╭─ Selected extract
This page is taken from an assessment task for a Church History subject I did last year, and therefore it reads more technically than the other pages on this website so far. If I get time sometime, I might go over it and make it read a bit friendlier...

Abstract

The historic balance between foreign missionary activity and localised Christianity (i.e. indigenisation) in China is discussed. Before the twentieth century, there were several waves of foreign missionary activity into China. The first few of these led to conversions and the growth of Christianity — which was then later eliminated due to persecution and lack of political acceptance. During some of these periods there is evidence for indigenisation beginning to develop. However, it was stamped out in the next wave of persecution.

This situation reversed shortly after 1900. The Boxer Rebellion, which sought to remove Christianity from China, had the opposite effect as in its wake the Chinese government encouraged more Western missionary activity. This encouragement was met with a massive response by Western missionaries to evangelise, and also to intentionally promote the indigenisation of Christianity in China. After this, Chinese Christianity was able to survive and grow of its own accord during the Communist period when foreign missionary activity into China was banned. Since then, this indigenised Chinese Christianity has continued to prosper and to grow dramatically.

Introduction

The story of Christianity in China began with missionaries. Someone had to travel to China to bring the gospel of Jesus and preach it (Romans 10:14) so Christianity could be established there. But once established, did China’s Christianity become independent of its roots in ongoing foreign missionary activity? And if so, exactly when did this happen? This essay discusses the establishment and growth of China’s own independent, indigenised, Christianity over nearly fourteen centuries.

The history of Christianity in China has been a long series of waves of acceptance and expansion, followed by persecution. Each period of persecution caused a decline (or a complete elimination) of Christianity in China until the late nineteenth and early twentieth centuries. During this period Western nations made China the focus of their missionary work, which reached its all-time peak around 1910. Thanks to such a massive influx of missionaries, China’s Christianity was finally able to become independent. The final, successful transition from missionary era Christianity to indigenous Christianity was accomplished gradually, and was more of a collaboration than entirely from the efforts of Chinese Christians. But once accomplished, China has not only retained but dramatically grown its population of Christians — even during Mao’s years when persecution was intense and foreign missions were completely forbidden.

Part 1 — Christianity in China before 1900

Before 1900 there were many attempts to bring Christianity into China. The earlier attempts ended in failure due to Imperial bans and persecution. Indigenisation that may have occurred after each of these initial missionary efforts was erased, and the whole process had to start over again with later missions.

The First Missionaries to China from 635 A.D.
╰─
Requirement 1: In the essay on Christianity in China, around what year did Western missionary work in China reach its all-time peak?
Requirement 2: Go on with the essay on Christianity in China, picking up after its final heading.
╭─ Data supplied
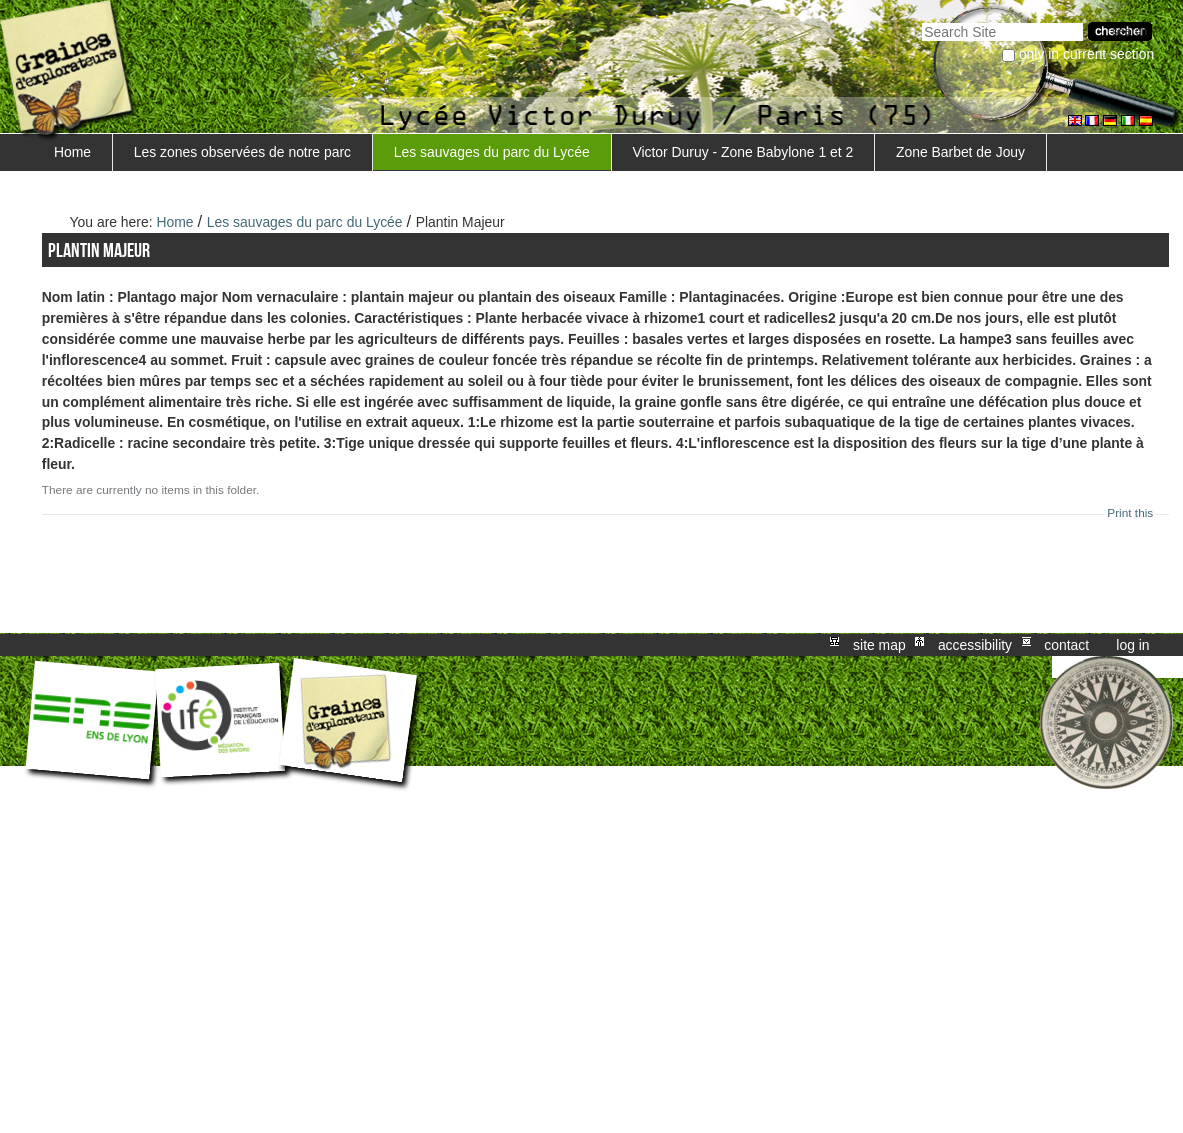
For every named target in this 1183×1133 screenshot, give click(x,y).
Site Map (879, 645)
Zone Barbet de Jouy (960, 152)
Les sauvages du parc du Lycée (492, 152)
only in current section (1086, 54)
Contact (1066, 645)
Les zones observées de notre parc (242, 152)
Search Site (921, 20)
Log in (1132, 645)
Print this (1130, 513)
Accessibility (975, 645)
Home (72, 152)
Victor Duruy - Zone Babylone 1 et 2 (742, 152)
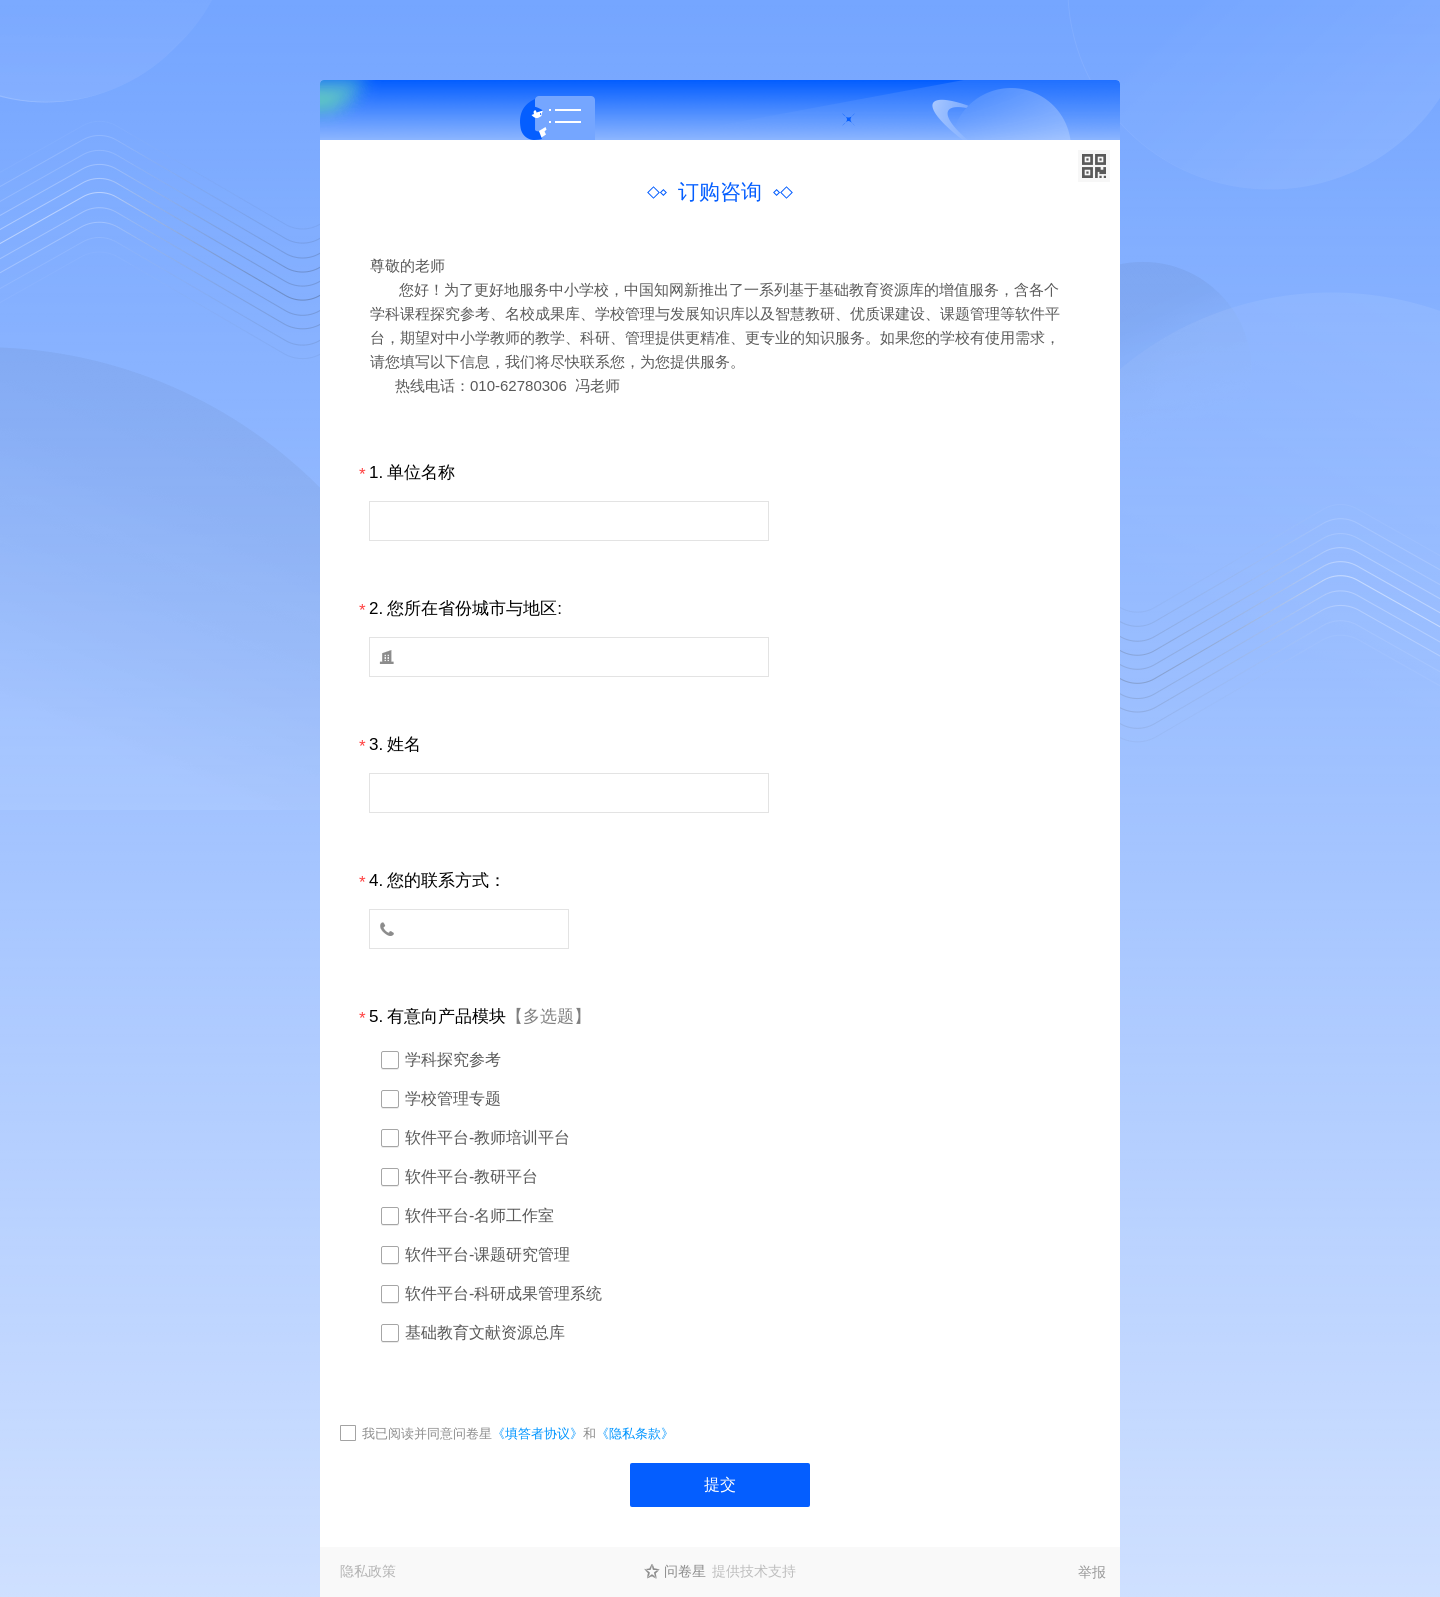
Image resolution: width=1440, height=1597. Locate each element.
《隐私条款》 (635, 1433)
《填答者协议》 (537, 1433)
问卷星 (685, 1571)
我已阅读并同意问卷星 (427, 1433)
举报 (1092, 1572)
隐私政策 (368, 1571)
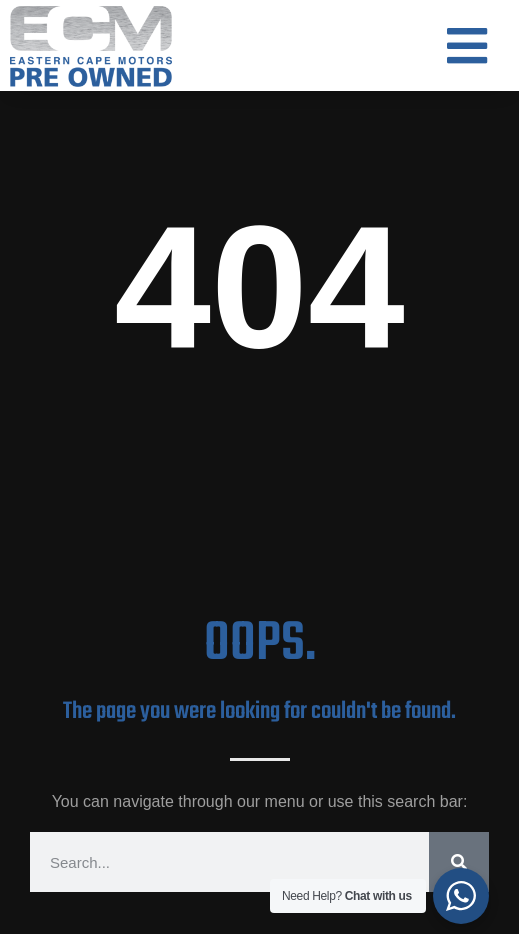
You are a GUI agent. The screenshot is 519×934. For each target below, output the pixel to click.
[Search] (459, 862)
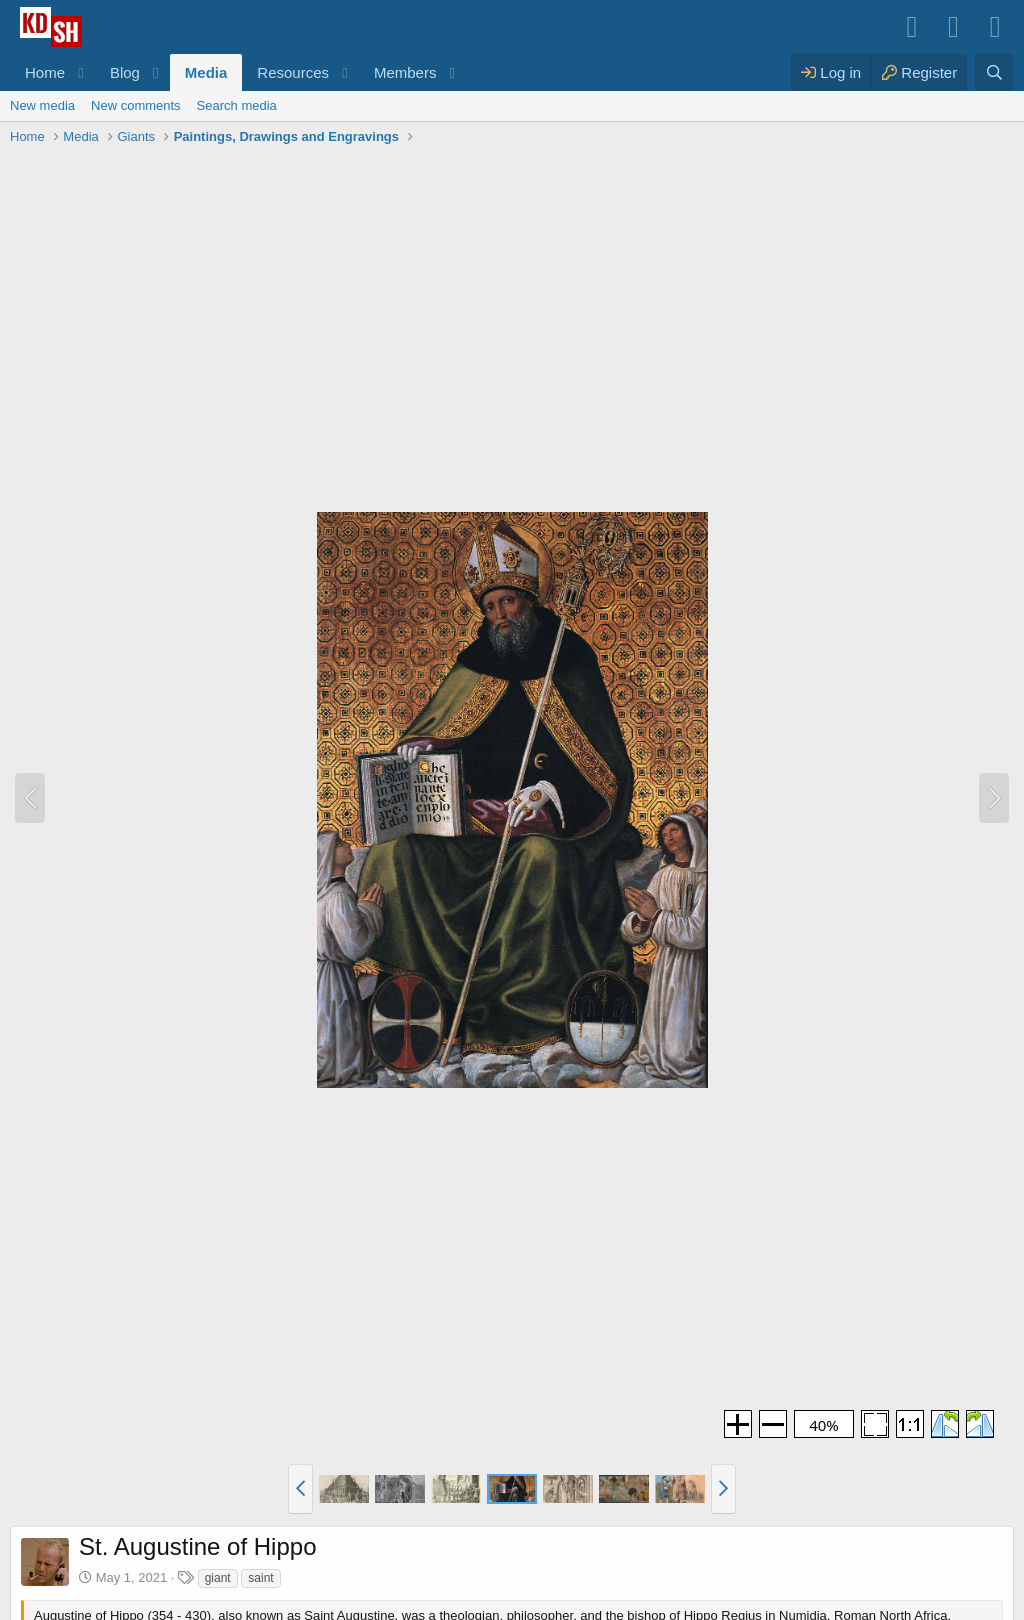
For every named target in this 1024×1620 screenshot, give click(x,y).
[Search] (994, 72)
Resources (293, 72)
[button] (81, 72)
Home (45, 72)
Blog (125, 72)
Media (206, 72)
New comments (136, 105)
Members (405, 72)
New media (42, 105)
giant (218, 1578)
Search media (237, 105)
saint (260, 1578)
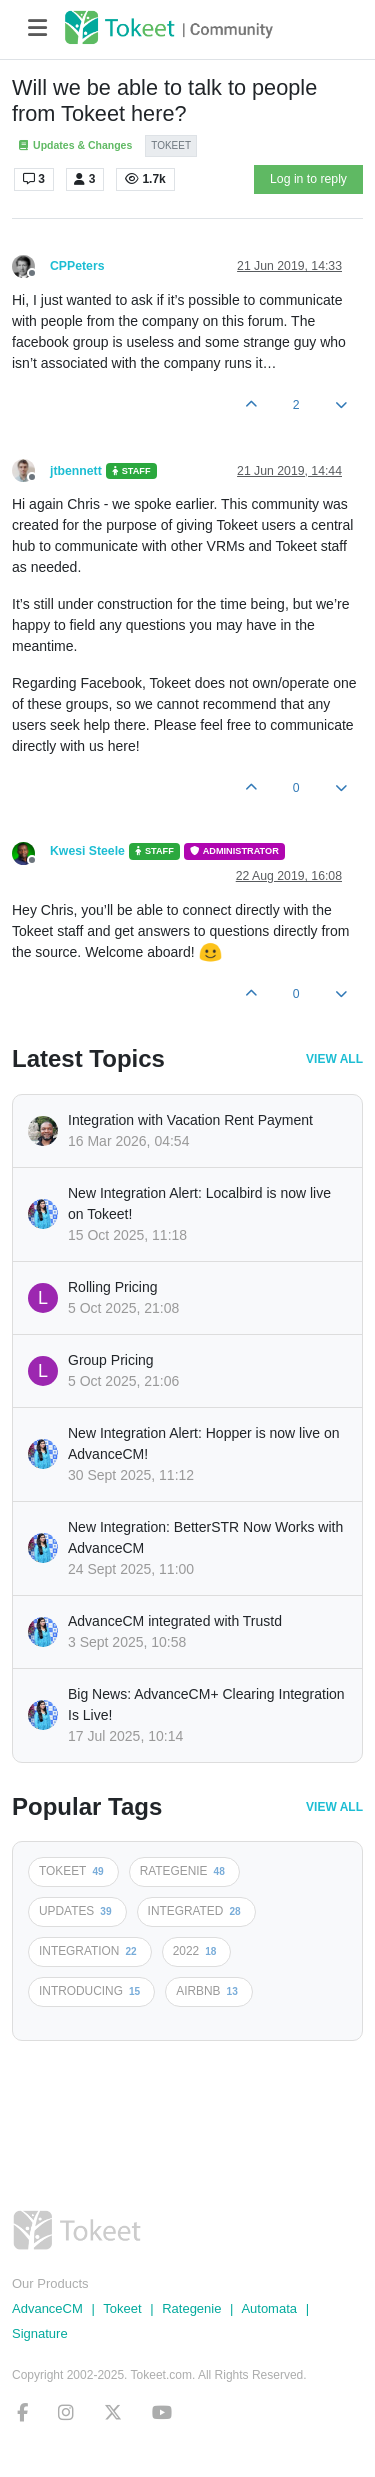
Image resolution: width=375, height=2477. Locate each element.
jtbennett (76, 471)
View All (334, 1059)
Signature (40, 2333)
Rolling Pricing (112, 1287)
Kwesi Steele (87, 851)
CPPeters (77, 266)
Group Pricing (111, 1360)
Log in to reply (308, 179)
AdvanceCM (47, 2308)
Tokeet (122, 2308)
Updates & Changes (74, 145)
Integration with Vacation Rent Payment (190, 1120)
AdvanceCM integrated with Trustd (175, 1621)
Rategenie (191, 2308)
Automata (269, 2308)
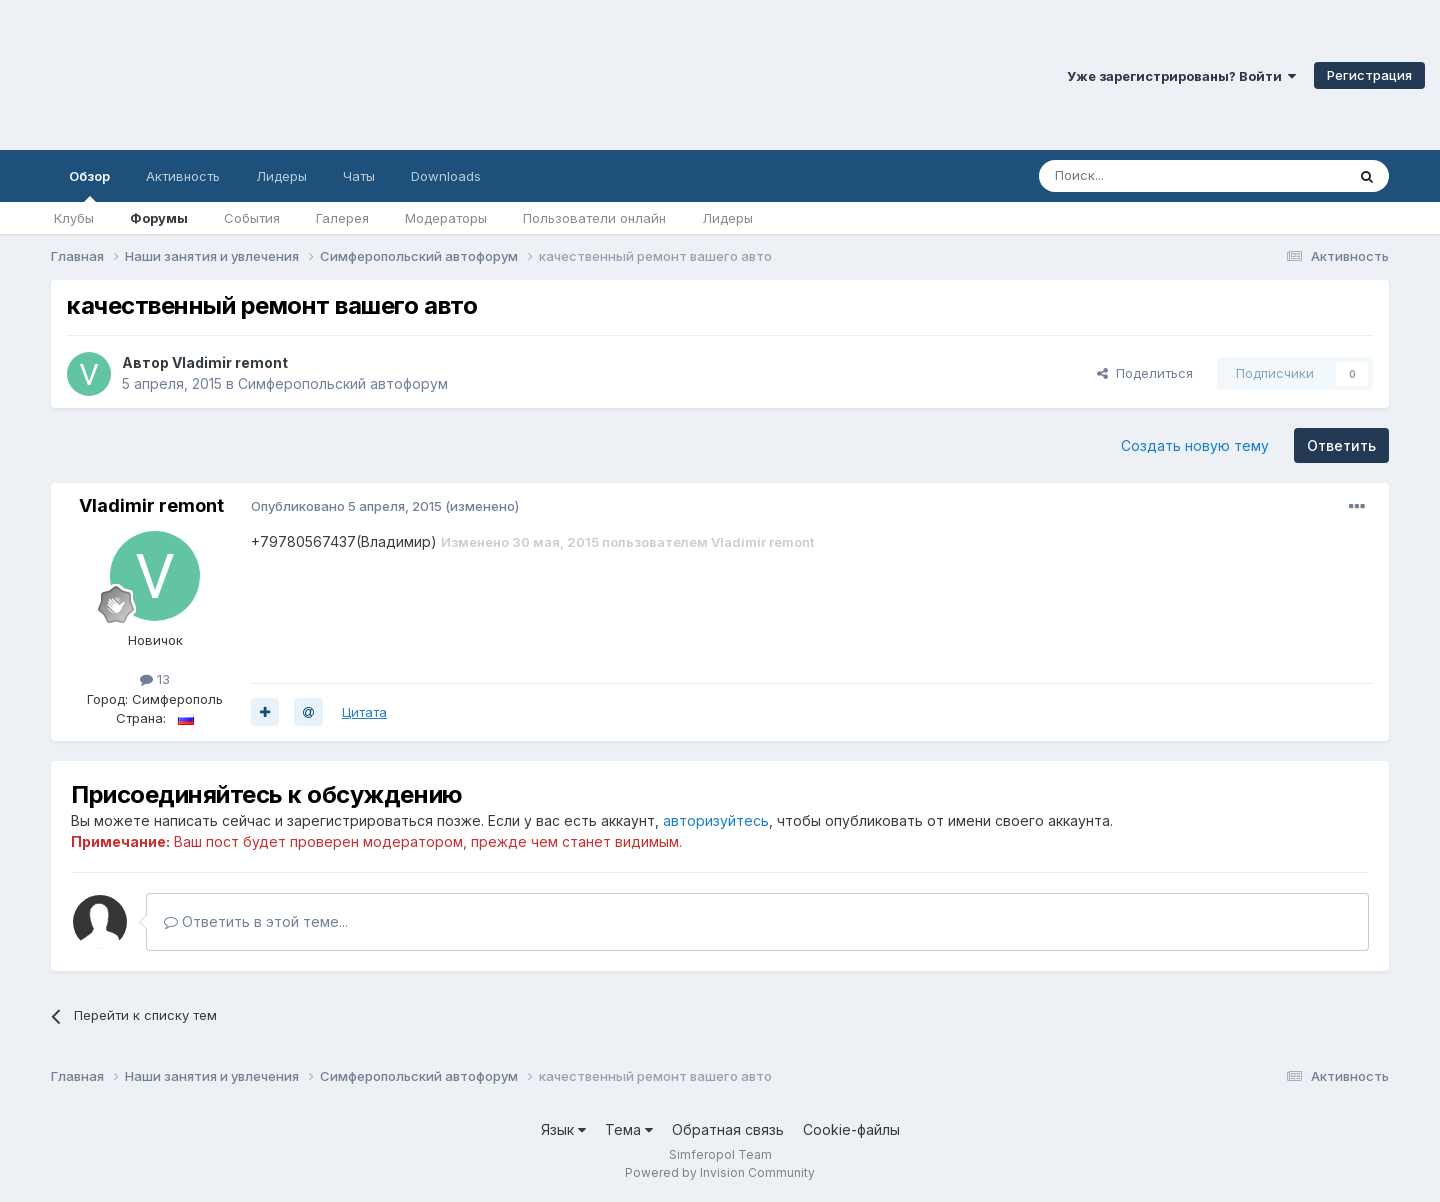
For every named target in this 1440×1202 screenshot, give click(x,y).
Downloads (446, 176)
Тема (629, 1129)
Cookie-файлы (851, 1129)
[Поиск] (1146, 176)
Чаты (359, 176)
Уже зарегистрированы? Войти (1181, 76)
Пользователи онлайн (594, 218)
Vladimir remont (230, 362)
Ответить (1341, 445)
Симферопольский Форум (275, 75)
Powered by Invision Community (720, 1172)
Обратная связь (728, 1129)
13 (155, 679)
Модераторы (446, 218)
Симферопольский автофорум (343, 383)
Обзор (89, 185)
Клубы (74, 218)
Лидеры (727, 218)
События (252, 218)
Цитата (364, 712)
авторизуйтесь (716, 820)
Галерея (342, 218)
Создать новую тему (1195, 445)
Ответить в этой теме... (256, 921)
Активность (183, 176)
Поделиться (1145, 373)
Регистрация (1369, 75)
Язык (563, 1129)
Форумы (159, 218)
╰─
Final result 1: Around 1910.

Final result 2:
Apart from vague claims about the Apostle Thomas, the earliest known Christianity in China was introduced by Nestorian missionaries. In the year 1625,1 the Nestorian Stele was discovered,2 documenting Christian missionaries arriving in China in A.D. 635.3 Because records are so few, it’s hard to evaluate the indigenisation of China’s Nestorian Christianity. Thompson says historians believe the Chinese “Nestorian” church did not follow the controversial Christology of Nestorius.4 This would suggest they had changed from the beliefs of their founders, and therefore perhaps had become somewhat indigenised.5

To whatever extent this church had become established, it did not last very long. In the ninth century Christianity6 was banned by the Chinese government. This was so thorough that a visiting monk in 980 said he could only find one Christian in the whole of China.7 Cooper writes of a Christian monk in Baghdad who said in 987, “There is not a single Christian left in China.”8

The Second Wave of Missionaries to China

Lieu states that Nestorianism was reintroduced into China in the thirteenth century by Mongols, but it did not win many converts.9 It’s possible that the Mongols (some tribes of whom were Nestorians) were originally converted by the Chinese Nestorians before they were supressed.10 Shelley states that at the beginning of the fourteenth century, the Asian Nestorian church has ten major churches and numerous native clergymen.11

There were also Franciscan missionaries sent to the East around this time.12 Dawson paints a more successful picture of Christian mission work in China in this period than does Lieu, stating that an archbishopric was established in 1275 at Peking, and churches were founded by Christian officials and merchants in many of the principal cities of China.13 This discrepancy would be resolved if the Mongol Nestorians did not win many converts, but the Franciscan missionaries did. In any case, a further wave of persecution against Christianity began around the mid-1300s and was successful in eliminating Christianity entirely (or at best, almost entirely) from China. Dawson states that the last Catholic Bishop of Zaytun14 was martyred in 1362, and Christians were expelled from Peking in 1369. So once again the slate of Chinese Christianity was wiped blank.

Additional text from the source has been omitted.